----- Exercise input

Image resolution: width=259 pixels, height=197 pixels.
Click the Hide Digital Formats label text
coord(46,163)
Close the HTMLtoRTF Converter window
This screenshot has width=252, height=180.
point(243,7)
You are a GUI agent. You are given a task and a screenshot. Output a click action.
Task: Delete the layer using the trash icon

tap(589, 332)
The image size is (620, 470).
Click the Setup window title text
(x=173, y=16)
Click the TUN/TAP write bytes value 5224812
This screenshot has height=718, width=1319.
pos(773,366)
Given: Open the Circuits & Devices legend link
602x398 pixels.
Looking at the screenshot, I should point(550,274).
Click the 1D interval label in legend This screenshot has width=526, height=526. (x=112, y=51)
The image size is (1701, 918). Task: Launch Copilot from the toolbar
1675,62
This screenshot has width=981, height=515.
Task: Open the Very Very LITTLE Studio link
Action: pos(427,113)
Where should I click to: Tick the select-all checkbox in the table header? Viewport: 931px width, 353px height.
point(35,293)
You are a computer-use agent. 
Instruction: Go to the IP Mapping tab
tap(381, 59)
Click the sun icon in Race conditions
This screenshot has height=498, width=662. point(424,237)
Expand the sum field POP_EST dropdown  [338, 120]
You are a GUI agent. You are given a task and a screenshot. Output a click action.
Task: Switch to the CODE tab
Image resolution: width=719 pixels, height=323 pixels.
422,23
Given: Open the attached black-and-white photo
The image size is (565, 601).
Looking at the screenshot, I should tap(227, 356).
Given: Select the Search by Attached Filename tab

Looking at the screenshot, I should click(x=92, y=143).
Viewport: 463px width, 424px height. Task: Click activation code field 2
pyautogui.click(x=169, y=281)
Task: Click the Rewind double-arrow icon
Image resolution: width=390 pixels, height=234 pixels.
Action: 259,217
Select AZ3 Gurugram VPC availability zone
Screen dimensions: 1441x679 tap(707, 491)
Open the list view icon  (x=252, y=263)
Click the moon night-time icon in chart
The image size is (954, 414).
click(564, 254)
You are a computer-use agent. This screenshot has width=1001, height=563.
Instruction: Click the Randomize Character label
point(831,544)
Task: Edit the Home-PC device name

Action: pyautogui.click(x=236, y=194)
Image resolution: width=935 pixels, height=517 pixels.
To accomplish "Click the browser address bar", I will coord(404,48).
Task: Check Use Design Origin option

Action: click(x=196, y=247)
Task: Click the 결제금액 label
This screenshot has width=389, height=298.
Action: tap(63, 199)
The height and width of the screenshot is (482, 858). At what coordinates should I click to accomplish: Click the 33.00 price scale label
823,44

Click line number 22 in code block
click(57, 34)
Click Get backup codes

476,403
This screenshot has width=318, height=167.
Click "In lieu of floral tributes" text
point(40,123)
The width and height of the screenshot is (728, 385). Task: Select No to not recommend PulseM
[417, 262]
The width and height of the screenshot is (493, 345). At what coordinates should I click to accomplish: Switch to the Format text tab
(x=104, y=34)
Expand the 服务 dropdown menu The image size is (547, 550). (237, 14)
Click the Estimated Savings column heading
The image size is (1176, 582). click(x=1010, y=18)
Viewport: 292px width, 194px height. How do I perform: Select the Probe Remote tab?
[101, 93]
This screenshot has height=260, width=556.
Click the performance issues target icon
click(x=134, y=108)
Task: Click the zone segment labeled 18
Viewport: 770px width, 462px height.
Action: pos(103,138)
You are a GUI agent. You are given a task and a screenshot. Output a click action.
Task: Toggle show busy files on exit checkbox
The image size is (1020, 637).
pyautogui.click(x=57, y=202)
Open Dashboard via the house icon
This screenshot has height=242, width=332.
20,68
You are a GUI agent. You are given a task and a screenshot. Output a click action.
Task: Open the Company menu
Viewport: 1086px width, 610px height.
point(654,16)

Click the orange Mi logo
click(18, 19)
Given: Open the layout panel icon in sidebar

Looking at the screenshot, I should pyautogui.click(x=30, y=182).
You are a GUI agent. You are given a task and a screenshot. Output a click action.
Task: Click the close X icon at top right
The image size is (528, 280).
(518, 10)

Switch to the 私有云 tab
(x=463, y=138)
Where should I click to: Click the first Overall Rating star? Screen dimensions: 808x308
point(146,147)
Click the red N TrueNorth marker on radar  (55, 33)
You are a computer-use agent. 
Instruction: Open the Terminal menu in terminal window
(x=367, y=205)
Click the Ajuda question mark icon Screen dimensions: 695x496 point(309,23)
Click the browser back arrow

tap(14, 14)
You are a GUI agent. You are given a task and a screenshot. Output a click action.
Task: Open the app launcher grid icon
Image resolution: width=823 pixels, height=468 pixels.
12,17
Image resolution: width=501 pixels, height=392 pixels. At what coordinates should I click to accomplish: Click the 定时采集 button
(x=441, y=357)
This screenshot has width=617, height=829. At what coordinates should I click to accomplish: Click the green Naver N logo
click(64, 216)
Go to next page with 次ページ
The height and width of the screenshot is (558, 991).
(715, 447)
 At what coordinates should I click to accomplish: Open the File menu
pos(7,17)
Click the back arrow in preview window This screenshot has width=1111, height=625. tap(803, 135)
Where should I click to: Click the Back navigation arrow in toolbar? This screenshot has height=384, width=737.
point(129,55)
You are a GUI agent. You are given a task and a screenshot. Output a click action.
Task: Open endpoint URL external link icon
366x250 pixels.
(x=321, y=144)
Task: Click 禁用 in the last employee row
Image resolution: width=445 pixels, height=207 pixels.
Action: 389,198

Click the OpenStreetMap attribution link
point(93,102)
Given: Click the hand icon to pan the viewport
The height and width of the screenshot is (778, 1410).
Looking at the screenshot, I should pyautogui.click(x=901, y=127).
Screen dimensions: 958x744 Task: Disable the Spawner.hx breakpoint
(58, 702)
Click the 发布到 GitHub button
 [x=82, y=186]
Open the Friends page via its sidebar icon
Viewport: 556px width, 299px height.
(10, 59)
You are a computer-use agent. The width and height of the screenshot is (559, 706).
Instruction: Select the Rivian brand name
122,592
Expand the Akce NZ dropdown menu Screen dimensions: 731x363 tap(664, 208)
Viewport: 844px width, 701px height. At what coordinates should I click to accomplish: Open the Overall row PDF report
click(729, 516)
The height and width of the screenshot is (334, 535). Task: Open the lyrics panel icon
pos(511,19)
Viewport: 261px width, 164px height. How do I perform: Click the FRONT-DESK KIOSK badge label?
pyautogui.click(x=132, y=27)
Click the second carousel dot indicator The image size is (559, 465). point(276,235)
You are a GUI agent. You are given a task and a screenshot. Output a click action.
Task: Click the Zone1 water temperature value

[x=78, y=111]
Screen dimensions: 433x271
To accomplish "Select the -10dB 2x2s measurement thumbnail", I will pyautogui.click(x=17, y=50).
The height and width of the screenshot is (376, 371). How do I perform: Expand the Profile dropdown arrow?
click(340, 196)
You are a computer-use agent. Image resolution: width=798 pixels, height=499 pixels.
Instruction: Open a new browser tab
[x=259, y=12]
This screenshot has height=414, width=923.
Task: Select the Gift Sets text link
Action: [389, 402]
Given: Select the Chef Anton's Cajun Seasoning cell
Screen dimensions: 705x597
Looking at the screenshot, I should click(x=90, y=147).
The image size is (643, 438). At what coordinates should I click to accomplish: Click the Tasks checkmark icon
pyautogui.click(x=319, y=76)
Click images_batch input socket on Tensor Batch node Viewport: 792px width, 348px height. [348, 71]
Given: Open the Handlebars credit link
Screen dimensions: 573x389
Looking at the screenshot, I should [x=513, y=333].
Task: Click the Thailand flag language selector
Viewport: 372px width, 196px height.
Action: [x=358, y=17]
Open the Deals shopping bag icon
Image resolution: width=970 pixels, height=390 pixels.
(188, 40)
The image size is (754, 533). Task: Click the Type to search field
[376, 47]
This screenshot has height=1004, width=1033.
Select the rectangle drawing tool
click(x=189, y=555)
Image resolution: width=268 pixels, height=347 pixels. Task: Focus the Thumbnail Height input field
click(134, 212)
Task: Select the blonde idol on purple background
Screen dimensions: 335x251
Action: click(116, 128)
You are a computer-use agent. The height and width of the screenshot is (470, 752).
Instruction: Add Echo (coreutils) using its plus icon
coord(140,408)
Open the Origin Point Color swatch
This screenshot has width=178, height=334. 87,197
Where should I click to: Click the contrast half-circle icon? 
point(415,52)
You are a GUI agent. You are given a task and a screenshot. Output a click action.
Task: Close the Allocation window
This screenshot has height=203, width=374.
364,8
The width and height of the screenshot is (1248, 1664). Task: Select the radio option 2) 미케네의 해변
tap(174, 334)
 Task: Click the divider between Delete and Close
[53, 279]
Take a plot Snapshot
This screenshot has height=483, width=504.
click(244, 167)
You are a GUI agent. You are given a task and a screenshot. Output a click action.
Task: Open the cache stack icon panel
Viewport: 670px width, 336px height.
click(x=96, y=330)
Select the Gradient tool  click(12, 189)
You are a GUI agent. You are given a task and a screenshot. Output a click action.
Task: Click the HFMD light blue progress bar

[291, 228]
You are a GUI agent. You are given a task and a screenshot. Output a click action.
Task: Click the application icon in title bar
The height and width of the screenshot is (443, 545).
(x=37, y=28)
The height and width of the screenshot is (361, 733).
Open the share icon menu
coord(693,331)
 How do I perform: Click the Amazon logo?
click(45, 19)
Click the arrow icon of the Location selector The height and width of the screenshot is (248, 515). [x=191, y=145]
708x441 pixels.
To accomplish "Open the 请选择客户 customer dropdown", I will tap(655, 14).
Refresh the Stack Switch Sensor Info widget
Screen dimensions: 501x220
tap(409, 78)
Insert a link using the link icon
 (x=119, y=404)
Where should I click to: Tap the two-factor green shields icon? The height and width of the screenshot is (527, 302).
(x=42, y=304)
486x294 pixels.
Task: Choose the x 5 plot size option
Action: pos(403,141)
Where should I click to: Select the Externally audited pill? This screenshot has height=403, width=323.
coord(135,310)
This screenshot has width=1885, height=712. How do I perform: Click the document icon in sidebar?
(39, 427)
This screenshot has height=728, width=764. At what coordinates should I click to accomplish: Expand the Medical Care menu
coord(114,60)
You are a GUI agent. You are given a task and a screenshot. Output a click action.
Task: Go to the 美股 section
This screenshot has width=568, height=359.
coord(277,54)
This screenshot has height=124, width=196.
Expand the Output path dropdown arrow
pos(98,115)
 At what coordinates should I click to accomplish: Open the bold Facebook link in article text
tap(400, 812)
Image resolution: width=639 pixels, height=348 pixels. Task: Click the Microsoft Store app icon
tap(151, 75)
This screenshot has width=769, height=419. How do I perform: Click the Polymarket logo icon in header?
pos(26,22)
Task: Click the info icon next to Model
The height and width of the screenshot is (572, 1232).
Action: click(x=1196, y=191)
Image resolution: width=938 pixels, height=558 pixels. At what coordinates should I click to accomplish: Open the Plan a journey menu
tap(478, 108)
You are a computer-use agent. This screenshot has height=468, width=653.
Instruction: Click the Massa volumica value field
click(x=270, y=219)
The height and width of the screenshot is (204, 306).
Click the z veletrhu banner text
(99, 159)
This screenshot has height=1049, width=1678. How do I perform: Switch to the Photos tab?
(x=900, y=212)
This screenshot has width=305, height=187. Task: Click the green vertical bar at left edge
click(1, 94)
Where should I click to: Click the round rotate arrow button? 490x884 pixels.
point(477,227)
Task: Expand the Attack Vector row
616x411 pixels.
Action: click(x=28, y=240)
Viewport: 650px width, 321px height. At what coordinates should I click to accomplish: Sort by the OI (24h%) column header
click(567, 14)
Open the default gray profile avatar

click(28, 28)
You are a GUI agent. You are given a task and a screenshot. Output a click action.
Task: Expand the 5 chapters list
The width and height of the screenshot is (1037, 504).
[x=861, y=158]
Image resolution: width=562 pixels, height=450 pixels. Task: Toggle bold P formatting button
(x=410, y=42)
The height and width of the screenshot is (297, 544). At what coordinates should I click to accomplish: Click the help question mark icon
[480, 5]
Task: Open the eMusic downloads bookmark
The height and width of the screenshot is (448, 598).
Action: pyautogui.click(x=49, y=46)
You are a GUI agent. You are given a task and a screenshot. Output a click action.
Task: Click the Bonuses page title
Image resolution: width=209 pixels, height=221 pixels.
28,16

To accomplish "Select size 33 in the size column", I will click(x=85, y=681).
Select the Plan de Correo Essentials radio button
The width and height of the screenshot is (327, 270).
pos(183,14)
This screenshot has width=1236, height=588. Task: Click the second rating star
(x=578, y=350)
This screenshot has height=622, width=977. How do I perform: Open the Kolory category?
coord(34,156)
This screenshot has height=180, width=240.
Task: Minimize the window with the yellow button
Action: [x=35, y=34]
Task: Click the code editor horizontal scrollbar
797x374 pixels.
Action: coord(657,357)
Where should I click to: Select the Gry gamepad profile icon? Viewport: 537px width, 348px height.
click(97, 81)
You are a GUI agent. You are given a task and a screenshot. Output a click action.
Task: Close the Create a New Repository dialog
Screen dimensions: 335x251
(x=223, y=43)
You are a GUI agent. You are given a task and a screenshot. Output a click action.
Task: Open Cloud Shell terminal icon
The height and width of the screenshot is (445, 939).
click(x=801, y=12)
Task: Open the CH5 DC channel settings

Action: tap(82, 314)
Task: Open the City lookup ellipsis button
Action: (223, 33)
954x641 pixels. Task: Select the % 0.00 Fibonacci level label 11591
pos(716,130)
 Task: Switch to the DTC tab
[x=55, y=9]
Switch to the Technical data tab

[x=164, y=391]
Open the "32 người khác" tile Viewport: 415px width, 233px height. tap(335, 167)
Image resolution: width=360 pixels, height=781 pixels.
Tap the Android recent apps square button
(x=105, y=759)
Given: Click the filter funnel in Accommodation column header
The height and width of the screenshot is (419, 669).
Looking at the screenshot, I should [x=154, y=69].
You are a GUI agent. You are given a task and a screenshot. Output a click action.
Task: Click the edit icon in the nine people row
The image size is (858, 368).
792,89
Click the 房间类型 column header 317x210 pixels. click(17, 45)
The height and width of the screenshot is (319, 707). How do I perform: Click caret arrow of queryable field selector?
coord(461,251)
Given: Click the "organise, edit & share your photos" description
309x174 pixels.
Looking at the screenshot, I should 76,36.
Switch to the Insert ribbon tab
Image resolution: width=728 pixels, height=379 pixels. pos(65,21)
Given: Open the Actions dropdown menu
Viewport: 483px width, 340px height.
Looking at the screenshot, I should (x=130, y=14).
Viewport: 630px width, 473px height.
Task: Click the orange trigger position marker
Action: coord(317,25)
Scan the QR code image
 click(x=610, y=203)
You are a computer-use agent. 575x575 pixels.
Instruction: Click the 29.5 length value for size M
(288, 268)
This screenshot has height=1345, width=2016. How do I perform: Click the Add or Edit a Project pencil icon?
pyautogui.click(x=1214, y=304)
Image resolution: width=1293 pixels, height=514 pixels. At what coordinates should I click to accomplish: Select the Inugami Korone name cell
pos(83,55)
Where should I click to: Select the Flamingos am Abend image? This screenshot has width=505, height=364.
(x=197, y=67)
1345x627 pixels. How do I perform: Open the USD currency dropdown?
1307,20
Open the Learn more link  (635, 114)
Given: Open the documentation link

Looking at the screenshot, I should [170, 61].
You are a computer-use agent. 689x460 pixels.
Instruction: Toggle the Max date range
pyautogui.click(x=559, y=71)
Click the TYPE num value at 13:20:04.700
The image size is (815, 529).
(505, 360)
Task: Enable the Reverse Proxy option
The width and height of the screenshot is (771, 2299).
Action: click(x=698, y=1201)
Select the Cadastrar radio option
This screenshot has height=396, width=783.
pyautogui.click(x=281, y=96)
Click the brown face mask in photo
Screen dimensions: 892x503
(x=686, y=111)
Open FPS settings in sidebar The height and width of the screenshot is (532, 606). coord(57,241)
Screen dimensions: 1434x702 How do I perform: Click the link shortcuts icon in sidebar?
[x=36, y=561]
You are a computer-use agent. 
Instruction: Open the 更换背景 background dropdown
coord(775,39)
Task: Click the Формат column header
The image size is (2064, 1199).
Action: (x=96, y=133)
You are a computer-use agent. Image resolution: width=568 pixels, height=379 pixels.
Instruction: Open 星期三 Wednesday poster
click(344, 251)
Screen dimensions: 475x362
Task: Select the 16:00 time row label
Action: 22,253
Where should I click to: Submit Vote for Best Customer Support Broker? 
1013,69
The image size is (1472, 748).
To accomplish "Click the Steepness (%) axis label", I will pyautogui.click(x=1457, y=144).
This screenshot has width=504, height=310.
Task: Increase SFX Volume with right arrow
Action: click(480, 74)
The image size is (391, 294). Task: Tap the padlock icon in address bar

----------

Work item - Search the material for the word "address". Each line where it is found must be copied.

Result of this exercise -
To accomplish "Click the browser address bar", I will coord(404,48).
The image size is (391, 294). Task: Tap the padlock icon in address bar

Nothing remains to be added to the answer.